[PROMPT]: The response must restate all of the data word for word.

(Collected data entries)

↓

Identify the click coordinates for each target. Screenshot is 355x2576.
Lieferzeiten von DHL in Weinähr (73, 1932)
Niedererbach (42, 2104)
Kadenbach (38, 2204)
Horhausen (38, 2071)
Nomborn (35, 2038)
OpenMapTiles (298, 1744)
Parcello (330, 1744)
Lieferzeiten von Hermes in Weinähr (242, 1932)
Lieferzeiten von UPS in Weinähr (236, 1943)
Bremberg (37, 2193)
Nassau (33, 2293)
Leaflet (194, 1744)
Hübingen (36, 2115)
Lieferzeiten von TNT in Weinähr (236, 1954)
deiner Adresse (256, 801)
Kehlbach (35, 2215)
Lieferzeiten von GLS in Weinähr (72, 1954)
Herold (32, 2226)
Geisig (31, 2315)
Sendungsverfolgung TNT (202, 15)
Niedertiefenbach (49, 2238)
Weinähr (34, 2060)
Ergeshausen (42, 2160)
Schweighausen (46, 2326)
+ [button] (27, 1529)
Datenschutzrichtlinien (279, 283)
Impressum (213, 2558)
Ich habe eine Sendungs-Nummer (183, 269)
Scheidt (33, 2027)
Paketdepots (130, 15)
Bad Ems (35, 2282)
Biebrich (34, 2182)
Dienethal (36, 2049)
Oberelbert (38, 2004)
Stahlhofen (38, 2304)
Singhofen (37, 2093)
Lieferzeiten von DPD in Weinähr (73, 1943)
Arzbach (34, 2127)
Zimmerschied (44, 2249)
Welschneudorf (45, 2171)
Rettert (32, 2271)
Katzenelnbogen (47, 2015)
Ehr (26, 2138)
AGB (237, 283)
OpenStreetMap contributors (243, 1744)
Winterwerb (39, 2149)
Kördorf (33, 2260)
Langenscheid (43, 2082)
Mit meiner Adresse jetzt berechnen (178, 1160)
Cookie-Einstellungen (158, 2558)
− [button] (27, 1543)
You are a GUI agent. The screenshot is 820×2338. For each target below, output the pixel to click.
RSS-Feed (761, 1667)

↑

[EXERCISE RESULT]:
Identify the click coordinates for each target. Screenshot is 355x2576.
Lieferzeiten von DHL in Weinähr (73, 1932)
Niedererbach (42, 2104)
Kadenbach (38, 2204)
Horhausen (38, 2071)
Nomborn (35, 2038)
OpenMapTiles (298, 1744)
Parcello (330, 1744)
Lieferzeiten von Hermes in Weinähr (242, 1932)
Lieferzeiten von UPS in Weinähr (236, 1943)
Bremberg (37, 2193)
Nassau (33, 2293)
Leaflet (194, 1744)
Hübingen (36, 2115)
Lieferzeiten von TNT in Weinähr (236, 1954)
deiner Adresse (256, 801)
Kehlbach (35, 2215)
Lieferzeiten von GLS in Weinähr (72, 1954)
Herold (32, 2226)
Geisig (31, 2315)
Sendungsverfolgung TNT (202, 15)
Niedertiefenbach (49, 2238)
Weinähr (34, 2060)
Ergeshausen (42, 2160)
Schweighausen (46, 2326)
+ [button] (27, 1529)
Datenschutzrichtlinien (279, 283)
Impressum (213, 2558)
Ich habe eine Sendungs-Nummer (183, 269)
Scheidt (33, 2027)
Paketdepots (130, 15)
Bad Ems (35, 2282)
Biebrich (34, 2182)
Dienethal (36, 2049)
Oberelbert (38, 2004)
Stahlhofen (38, 2304)
Singhofen (37, 2093)
Lieferzeiten von DPD in Weinähr (73, 1943)
Arzbach (34, 2127)
Zimmerschied (44, 2249)
Welschneudorf (45, 2171)
Rettert (32, 2271)
Katzenelnbogen (47, 2015)
Ehr (26, 2138)
AGB (237, 283)
OpenStreetMap contributors (243, 1744)
Winterwerb (39, 2149)
Kördorf (33, 2260)
Langenscheid (43, 2082)
Mit meiner Adresse jetzt berechnen (178, 1160)
Cookie-Einstellungen (158, 2558)
− [button] (27, 1543)
You are a GUI agent. The screenshot is 820×2338. For each target below, output the pixel to click.
RSS-Feed (761, 1667)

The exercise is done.